The only son of Haitian immigrants, Jdimytai Damour was a very large but gentle man who enjoyed watching football and talked about being a teacher one day. The reason he was there that morning was not to buy, but to work. Because of his size—he was six feet five inches tall and weighed 270 pounds—he had been assigned to the front door. But he wasn’t a trained security officer. He was a temporary worker, a subcontractor, hired by Walmart to help them help us to consume more stuff during the busiest retail season of the year.
Far less tragic—and certainly less attention-grabbing—was a second, very profound event that also happened in 2008. Its exact timing will never be known, but at some instant during the year, the number of people living in urban areas grew to briefly match, for a few seconds, the number of people living in rural areas. Then, somewhere, a city baby was born. From that child forward, for the first time in our history, the human race became urban in its majority.
For the first time ever, we have more people living in cities than out on the land. For the first time, most of us have no substantive ability to feed or water ourselves. We have become reliant upon technology, trade, and commerce to carry out these most primitive of functions. Sometime in 2008, the human species crossed the threshold toward becoming a different animal: an urban creature, geographically divorced from the natural world that still continues to feed and fuel us.
What does the awful death of Jdimytai Damour have to do with our transformation to an urban race?

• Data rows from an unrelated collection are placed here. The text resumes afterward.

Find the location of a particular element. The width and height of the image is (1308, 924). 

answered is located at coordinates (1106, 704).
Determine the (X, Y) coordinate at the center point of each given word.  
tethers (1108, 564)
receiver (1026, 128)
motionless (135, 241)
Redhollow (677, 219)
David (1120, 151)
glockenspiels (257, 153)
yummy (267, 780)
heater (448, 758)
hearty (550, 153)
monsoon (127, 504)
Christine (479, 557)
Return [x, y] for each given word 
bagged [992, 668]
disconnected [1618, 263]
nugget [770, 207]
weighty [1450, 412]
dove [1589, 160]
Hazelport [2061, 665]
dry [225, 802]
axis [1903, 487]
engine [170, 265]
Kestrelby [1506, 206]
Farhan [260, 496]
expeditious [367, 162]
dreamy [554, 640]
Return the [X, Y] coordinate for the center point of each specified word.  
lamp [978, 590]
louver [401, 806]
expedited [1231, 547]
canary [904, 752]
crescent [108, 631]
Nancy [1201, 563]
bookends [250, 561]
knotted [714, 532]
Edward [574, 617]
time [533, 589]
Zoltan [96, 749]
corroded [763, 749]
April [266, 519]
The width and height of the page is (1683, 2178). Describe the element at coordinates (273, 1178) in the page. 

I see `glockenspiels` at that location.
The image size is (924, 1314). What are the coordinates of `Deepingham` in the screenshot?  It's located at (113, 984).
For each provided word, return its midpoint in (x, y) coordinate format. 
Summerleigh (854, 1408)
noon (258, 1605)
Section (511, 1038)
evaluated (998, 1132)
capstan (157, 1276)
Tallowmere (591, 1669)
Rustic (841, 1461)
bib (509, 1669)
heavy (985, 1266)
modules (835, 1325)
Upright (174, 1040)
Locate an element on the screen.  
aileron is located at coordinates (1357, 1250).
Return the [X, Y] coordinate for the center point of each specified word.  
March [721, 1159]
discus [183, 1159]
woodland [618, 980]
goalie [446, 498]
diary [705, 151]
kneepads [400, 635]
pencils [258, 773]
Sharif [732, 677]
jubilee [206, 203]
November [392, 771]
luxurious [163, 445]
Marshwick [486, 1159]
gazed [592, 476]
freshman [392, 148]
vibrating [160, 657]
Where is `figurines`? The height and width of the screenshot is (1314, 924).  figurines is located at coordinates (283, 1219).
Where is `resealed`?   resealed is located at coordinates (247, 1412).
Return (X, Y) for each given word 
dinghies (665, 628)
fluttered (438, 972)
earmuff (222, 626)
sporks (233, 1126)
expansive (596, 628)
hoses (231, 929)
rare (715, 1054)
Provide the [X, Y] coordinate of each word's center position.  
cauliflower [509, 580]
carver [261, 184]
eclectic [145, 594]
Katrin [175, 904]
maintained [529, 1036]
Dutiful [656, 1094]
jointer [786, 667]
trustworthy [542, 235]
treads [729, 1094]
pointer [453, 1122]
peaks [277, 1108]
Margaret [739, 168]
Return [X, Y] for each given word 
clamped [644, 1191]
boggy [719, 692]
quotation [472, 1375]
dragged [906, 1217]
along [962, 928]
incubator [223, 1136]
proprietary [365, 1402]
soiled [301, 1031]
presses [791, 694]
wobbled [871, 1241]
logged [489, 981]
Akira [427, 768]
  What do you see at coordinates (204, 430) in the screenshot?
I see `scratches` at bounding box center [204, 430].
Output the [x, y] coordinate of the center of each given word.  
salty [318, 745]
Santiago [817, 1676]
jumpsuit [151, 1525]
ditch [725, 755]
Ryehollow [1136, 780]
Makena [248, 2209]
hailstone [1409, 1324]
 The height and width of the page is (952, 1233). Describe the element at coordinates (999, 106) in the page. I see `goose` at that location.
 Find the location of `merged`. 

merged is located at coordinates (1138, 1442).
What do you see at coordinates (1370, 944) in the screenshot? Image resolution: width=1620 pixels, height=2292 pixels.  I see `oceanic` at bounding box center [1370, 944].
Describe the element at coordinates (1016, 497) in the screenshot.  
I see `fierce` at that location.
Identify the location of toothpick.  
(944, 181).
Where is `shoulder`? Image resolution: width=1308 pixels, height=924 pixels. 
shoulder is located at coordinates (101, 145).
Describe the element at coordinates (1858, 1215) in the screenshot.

Aside from occurring in the same year, what connection may be drawn between these two events?
From a macroeconomic perspective, the frenzied horde that killed poor Mr. Damour was, in its own mindless way, helping to build cities all over the world. Most of the items for sale in the Valley Stream Walmart were made overseas, by urban workers in the hundreds of Asian towns and cities churning out the cell phones, flat-screen televisions, netbooks, and other essentials of twenty-first-century life. Cities around the world have participated in the process of getting those products onto Walmart’s shelves.
A global supply web was needed to transfer the raw materials and components to manufacturing hubs like Shenzhen, Dongguan, Guangzhou, and Bangalore. Then, the finished goods were sent to the United States, very likely in freighters and steel shipping containers built in places like Geoje (South Korea), Nagasaki (Japan), and Ningbo (China). These vessels were unloaded in the American ports of Long Beach or Los Angeles before being trucked east to Gloucester City, New Jersey, for redistribution. From there, they were trucked once again to Valley Stream, New York. Financial transactions between New York City and Hong Kong, as well as Chicago, Tokyo, London, Paris, Frankfurt, Singapore, and Seoul were taking place. So every time a new flat-screen TV is sold by Walmart, urban agglomerations around the globe all win another little economic boost.